Ela e o filho, Vasco Rusciolelli, em 2013, adquiriram da Austrália Empreendimentos dois apartamentos de luxo no condomínio localizado na Avenida Paralela, em Salvador. Os dois apartamentos são avaliados em aproximadamente em R$ 2 milhões, porém, mãe e filho só pagaram cerca de R$ 113 mil por apartamento, e desde então, segundo a imobiliária, a família vem residindo de graça nos imóveis. A Austrália Empreendimentos briga com os Rusciolelli na Justiça desde 2017 para poder receber os valores devidos ou levar os bens à leilão. Conforme fontes do Bahia Notícias, a família já saiu dos apartamentos por não terem mais chance de reavê-los, e o apartamento de Sandra já é visto fechado há muitos dias por vizinhos. Mãe e filho pediram para a Justiça suspender o leilão dos bens, além de retirar o nome dos Rusciolellis dos cadastros de restrição de créditos como SPC e Serasa, e que também não protestasse os títulos do negócio jurídico.

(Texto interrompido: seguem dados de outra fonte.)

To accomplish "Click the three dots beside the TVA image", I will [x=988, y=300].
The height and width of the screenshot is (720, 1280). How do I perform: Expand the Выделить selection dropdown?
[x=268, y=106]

Desta forma, o Judiciário baiano, da qual Sandra Inês é integrante, manteve a posse dos imóveis com a família Rusciolelli. A Australia Empreendimentos questiona a manutenção da posse dos bens com os devedores, já que os bens que foram dados como garantia de pagamento não puderam ser utilizados, pois um está bloqueado pela Justiça Federal e o outro ainda não foi inventariado e passado para o nome dos devedores. Foram dados como garantia um apartamento no Condomínio Antonio Guadi, na Pituba, avaliado em aproximadamente R$ 900 mil, e um no Campo Grande, de cerca de R$ 350 mil. Mãe e filho ainda se comprometeram a pagar R$ 640 mil para obter posse do bem, com prestações fixas de R$ 4,2 mil. A empresa requer autorização judicial para levar os apartamentos luxuosos à leilão.